*** Opening Record extracts ***

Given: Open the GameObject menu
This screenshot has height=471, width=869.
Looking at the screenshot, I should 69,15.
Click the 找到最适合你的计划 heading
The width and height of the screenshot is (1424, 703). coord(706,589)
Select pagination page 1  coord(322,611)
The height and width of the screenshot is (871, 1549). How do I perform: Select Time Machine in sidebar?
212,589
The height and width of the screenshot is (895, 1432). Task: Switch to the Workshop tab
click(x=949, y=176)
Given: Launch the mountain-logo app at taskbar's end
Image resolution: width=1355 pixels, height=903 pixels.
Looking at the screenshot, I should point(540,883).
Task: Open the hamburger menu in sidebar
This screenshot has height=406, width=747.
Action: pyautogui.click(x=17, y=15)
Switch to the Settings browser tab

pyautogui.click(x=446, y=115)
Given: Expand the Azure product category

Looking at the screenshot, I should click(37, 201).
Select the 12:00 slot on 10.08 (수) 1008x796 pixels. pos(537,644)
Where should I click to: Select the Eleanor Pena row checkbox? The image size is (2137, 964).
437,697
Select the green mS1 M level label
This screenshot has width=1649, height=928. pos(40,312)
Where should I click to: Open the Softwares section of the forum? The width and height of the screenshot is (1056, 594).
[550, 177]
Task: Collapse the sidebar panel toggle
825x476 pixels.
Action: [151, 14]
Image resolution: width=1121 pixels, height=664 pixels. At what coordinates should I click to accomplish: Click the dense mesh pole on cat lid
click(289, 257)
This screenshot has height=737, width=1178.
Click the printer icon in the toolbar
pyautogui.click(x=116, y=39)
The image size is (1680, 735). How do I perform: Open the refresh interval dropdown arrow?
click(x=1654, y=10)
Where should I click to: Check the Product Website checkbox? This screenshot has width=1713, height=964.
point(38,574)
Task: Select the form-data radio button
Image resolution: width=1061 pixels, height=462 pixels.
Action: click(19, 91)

*** Closing Record extracts ***

What is being asked >>
If a line in the material above holds "menu", copy it.

Your response >>
Given: Open the GameObject menu
Task: Open the hamburger menu in sidebar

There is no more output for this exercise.